-------- Passage provided

Gwenneth is now living in Baptist Care at Kularoo Gardens, and in honour of their 65th wedding anniversary, John, still struggling to come to terms with the way his life has changed so suddenly, wants to share their story.
“I thought it was important to get through to the people. I want to tell her story to let the people know what it’s like for some people, to live with this,” he said.
“I can’t take her out in the car anymore, I can’t take her for a drive, she’s in a wheelchair. We used to go on cruises, we don’t like just going to the one place for a holiday, so we would get on a cruise and travel around.
“I have this one picture, from a cruise in 2015, it’s us with the ship captain. He was terrific the captain was. Now every time I look at that picture I just feel like crying, she looked so well.
“We were only home a week and I had to go in to hospital to have cataract surgery, I couldn’t look after her, so my daughter placed her in Kularoo and she’s been there ever since.”
John has struggled with the reality of change, but is still determined to enjoy his life, and make the most of the time he has with Gwenneth.
“You see these couples at our age, walking around, holding hands, and it’s hard because the person you love so much is still there, but you can’t do that anymore.
“You’ve got to sit there in the chair, and just hold their hand and enjoy the sun.

----------------
-------- Dataset extract

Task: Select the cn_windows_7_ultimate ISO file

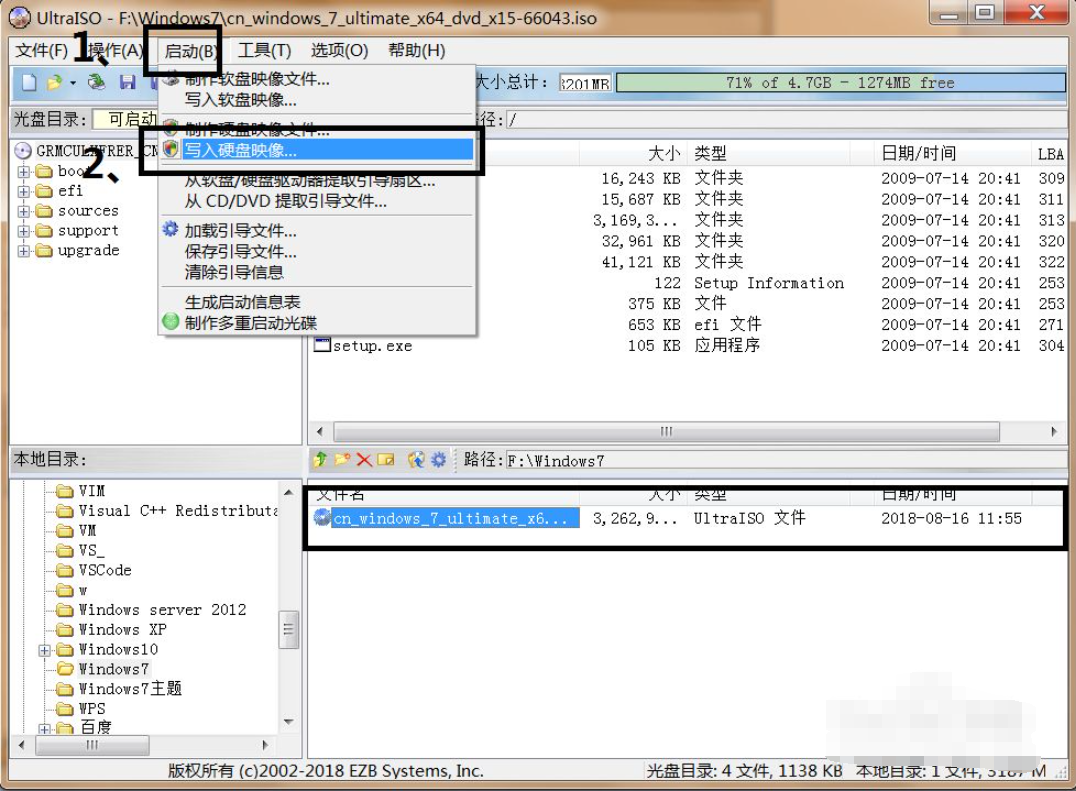Action: [450, 518]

----------------

→ **Exercise requirements**
**a.** Could you write out the passage about John and Gwenneth from "Gwenneth is now" to "and travel around." again, renaming "wheelchair" to "mobility chair"?
**b.** In the passage about John and Gwenneth, who placed Gwenneth in Kularoo?
You won't need the data for this.

→ **Task-by-task solutions**
**a.**
Gwenneth is now living in Baptist Care at Kularoo Gardens, and in honour of their 65th wedding anniversary, John, still struggling to come to terms with the way his life has changed so suddenly, wants to share their story.
“I thought it was important to get through to the people. I want to tell her story to let the people know what it’s like for some people, to live with this,” he said.
“I can’t take her out in the car anymore, I can’t take her for a drive, she’s in a mobility chair. We used to go on cruises, we don’t like just going to the one place for a holiday, so we would get on a cruise and travel around.

**b.** John's daughter placed her there after John had to go into hospital for cataract surgery.